[Record set Boundary: Start]
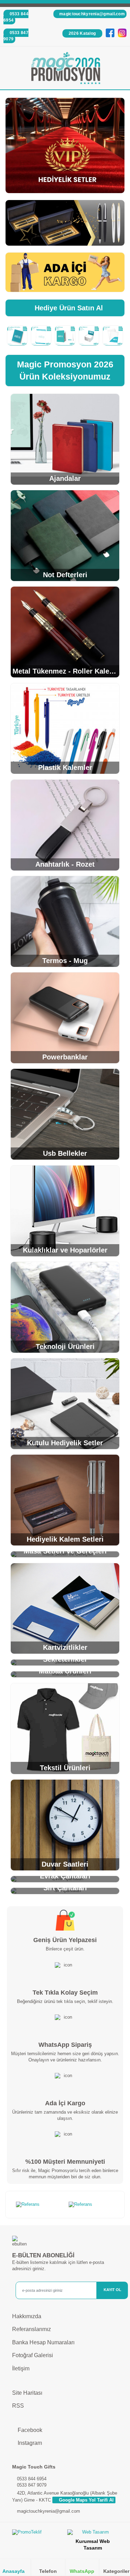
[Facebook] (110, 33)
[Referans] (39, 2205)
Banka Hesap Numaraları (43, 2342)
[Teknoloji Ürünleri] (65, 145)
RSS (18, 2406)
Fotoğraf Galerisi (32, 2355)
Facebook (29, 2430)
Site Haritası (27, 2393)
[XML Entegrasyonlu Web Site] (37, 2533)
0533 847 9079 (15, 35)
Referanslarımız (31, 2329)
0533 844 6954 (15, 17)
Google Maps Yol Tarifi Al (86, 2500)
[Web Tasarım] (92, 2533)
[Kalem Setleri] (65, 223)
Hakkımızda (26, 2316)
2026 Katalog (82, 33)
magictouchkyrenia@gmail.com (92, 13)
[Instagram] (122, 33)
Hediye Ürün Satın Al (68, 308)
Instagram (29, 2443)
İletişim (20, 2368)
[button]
[Record set Boundary: End]
Output the whole of the data, unchanged; keep the pictures out.

[Facebook] (110, 33)
[Referans] (39, 2205)
Banka Hesap Numaraları (43, 2342)
[Teknoloji Ürünleri] (65, 145)
RSS (18, 2406)
Fotoğraf Galerisi (32, 2355)
Facebook (29, 2430)
Site Haritası (27, 2393)
[XML Entegrasyonlu Web Site] (37, 2533)
0533 847 9079 (15, 35)
Referanslarımız (31, 2329)
0533 844 6954 (15, 17)
Google Maps Yol Tarifi Al (86, 2500)
[Web Tasarım] (92, 2533)
[Kalem Setleri] (65, 223)
Hakkımızda (26, 2316)
2026 Katalog (82, 33)
magictouchkyrenia@gmail.com (92, 13)
[Instagram] (122, 33)
Hediye Ürün Satın Al (68, 308)
Instagram (29, 2443)
İletişim (20, 2368)
[button]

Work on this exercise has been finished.